→ **WHAT YOU ARE ASKED TO DO**: Retype exactly the lines from the one with "The image size is (1018, 567)." down to the final line of the material below, both included, and nothing more.

☆ ☆ ☆

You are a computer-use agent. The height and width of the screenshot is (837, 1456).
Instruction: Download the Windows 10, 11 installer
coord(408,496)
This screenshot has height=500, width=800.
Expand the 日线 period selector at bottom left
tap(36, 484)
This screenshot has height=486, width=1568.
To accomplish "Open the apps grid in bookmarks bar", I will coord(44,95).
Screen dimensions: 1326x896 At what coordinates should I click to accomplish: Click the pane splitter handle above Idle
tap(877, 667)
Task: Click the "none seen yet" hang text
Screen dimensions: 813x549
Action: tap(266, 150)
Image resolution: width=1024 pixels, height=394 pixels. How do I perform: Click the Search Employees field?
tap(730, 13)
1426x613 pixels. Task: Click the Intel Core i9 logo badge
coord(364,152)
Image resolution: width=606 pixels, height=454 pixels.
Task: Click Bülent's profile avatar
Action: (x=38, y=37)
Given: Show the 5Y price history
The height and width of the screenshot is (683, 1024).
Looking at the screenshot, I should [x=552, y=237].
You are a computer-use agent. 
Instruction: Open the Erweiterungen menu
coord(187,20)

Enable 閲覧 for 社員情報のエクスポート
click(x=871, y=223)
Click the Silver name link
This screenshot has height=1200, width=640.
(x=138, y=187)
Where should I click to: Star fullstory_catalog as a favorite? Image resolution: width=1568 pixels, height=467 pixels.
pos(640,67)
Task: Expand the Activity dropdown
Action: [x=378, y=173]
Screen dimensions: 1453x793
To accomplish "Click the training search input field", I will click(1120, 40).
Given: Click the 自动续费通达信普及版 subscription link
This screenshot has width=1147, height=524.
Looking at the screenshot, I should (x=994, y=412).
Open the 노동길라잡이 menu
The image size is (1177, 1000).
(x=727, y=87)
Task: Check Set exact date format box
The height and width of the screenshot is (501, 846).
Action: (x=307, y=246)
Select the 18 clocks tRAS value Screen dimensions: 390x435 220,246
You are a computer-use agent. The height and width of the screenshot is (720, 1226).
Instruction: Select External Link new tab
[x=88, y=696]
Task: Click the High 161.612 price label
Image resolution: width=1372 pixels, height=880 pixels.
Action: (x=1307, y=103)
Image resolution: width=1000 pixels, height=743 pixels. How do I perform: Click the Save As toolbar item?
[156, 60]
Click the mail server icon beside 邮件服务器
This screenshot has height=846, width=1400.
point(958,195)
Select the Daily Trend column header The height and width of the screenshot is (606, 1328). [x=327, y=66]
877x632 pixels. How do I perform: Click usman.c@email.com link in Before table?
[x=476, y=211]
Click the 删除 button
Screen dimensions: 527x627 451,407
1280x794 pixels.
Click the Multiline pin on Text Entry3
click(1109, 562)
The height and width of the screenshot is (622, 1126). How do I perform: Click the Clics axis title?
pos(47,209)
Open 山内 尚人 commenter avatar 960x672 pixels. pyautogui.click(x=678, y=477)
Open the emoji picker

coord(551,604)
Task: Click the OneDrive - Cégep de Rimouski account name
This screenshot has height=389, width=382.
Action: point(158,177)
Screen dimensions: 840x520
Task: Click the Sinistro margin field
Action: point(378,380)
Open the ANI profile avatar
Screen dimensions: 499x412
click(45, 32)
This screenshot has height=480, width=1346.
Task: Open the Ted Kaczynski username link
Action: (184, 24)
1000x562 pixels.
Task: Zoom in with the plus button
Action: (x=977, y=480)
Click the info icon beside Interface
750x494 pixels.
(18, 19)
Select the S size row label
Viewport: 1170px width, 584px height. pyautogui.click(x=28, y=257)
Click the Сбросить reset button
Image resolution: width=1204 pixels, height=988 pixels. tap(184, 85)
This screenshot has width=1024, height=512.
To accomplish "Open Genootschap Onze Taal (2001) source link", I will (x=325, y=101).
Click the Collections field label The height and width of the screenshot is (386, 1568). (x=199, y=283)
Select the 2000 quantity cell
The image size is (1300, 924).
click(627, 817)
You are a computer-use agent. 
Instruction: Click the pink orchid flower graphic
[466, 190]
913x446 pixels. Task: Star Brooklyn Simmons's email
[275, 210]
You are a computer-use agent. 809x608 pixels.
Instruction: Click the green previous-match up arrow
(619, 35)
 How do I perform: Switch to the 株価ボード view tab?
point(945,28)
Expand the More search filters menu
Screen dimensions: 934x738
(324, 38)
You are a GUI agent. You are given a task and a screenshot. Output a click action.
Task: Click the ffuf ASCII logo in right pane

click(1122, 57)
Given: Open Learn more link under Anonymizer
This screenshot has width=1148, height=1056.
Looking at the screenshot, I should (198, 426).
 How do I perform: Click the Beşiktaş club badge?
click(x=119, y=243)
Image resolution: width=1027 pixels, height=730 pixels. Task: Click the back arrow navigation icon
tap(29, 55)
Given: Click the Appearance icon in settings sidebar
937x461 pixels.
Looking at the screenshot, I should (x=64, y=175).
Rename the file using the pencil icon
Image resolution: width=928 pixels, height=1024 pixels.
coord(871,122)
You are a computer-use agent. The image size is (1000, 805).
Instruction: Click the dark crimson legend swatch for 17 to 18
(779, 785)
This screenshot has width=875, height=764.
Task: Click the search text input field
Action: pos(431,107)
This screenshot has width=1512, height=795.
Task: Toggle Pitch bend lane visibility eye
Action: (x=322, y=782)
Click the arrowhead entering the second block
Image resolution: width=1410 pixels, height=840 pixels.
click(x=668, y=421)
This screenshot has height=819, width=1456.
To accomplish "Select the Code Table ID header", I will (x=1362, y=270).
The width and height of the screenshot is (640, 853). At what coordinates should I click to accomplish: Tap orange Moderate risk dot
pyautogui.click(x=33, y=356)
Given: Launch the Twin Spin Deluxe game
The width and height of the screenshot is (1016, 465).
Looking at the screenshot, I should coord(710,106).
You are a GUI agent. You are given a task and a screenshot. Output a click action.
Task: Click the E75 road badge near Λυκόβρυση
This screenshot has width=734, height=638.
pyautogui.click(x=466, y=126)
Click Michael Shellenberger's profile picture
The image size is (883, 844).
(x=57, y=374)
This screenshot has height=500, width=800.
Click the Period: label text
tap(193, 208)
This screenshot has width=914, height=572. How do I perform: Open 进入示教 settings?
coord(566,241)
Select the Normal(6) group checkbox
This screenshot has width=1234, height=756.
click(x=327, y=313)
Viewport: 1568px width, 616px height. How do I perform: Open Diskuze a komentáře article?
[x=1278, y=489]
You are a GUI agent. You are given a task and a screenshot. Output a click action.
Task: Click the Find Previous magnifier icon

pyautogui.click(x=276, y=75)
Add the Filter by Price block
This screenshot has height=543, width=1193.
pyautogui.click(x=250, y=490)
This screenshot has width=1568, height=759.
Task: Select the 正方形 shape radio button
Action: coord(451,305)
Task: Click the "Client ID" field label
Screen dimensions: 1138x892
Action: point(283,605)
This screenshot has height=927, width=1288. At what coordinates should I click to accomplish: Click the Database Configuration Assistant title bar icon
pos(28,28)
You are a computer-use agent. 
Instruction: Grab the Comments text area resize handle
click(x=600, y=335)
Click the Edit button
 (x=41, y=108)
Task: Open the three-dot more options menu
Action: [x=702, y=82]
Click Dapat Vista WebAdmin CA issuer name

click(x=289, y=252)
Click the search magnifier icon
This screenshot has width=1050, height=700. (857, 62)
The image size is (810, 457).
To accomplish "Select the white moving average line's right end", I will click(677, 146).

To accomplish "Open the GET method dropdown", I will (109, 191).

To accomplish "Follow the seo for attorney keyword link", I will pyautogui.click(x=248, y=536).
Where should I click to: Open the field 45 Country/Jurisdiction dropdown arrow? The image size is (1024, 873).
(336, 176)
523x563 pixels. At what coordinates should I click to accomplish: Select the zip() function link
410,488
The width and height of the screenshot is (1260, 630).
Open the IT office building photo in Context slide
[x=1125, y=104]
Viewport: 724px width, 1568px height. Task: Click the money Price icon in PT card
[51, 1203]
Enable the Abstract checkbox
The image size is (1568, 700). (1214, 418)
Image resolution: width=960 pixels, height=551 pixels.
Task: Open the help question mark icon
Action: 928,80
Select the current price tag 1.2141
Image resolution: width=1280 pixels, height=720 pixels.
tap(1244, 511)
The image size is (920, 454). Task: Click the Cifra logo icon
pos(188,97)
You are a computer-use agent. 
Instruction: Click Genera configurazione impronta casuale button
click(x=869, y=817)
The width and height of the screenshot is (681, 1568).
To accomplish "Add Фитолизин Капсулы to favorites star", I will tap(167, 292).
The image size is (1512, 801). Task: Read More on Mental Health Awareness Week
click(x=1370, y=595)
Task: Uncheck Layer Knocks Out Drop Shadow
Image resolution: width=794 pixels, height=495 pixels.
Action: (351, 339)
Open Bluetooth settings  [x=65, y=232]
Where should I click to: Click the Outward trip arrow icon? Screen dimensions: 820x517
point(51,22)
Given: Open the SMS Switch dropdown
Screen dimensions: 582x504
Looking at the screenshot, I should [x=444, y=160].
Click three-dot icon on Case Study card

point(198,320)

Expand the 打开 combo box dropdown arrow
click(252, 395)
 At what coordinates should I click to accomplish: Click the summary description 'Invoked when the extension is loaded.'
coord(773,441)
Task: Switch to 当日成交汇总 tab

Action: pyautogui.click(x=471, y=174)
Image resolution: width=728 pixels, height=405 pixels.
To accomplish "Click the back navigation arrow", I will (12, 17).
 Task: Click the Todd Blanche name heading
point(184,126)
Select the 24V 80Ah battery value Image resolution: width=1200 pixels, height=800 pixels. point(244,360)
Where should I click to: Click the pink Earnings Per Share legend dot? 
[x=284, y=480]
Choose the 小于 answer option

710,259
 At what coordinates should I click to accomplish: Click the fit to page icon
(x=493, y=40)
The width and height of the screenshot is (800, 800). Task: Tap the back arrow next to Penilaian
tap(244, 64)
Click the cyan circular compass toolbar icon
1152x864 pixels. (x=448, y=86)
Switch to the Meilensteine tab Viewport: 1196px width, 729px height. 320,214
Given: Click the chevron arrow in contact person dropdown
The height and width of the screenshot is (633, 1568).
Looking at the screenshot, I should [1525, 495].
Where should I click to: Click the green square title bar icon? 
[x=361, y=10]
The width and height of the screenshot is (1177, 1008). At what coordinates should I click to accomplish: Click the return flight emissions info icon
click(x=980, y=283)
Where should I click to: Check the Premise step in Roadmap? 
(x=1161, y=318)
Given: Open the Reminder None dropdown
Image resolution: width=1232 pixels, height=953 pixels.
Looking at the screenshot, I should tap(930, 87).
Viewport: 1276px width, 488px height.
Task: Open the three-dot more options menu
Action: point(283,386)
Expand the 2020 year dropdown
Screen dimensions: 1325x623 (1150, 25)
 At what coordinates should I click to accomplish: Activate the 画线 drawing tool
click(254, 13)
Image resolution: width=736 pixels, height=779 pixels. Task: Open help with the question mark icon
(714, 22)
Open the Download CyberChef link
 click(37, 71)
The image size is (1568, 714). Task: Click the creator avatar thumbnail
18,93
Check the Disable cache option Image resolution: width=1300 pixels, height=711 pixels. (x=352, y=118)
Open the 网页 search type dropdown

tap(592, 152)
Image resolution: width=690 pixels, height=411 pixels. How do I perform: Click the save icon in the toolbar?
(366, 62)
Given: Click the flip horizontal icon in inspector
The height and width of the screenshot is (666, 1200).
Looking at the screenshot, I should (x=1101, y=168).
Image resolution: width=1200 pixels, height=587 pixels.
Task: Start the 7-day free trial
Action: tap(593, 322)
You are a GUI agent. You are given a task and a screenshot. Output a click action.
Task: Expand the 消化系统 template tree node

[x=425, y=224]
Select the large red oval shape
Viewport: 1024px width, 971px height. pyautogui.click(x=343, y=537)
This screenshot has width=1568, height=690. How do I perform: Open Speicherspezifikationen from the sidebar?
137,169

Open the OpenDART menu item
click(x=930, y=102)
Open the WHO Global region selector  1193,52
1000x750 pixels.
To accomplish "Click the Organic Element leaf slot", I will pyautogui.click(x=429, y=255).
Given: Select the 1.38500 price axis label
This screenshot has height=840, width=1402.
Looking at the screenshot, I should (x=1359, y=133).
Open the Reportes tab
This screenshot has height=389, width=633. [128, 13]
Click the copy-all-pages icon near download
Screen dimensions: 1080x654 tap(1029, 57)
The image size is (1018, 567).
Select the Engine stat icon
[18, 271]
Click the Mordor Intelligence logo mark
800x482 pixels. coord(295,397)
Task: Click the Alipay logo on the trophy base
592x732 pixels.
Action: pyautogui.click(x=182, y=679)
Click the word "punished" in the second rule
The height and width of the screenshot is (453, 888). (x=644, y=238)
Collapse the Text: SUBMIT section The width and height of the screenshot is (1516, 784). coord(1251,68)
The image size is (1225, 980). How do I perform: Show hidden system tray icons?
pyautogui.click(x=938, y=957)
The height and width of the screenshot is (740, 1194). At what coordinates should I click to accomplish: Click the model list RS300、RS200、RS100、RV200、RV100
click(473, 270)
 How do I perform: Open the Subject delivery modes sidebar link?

☆ ☆ ☆

→ **RESULT FOR THIS EXERCISE**:
The image size is (1018, 567).
Select the Engine stat icon
[18, 271]
Click the Mordor Intelligence logo mark
800x482 pixels. coord(295,397)
Task: Click the Alipay logo on the trophy base
592x732 pixels.
Action: pyautogui.click(x=182, y=679)
Click the word "punished" in the second rule
The height and width of the screenshot is (453, 888). (x=644, y=238)
Collapse the Text: SUBMIT section The width and height of the screenshot is (1516, 784). coord(1251,68)
The image size is (1225, 980). How do I perform: Show hidden system tray icons?
pyautogui.click(x=938, y=957)
The height and width of the screenshot is (740, 1194). At what coordinates should I click to accomplish: Click the model list RS300、RS200、RS100、RV200、RV100
click(473, 270)
 How do I perform: Open the Subject delivery modes sidebar link?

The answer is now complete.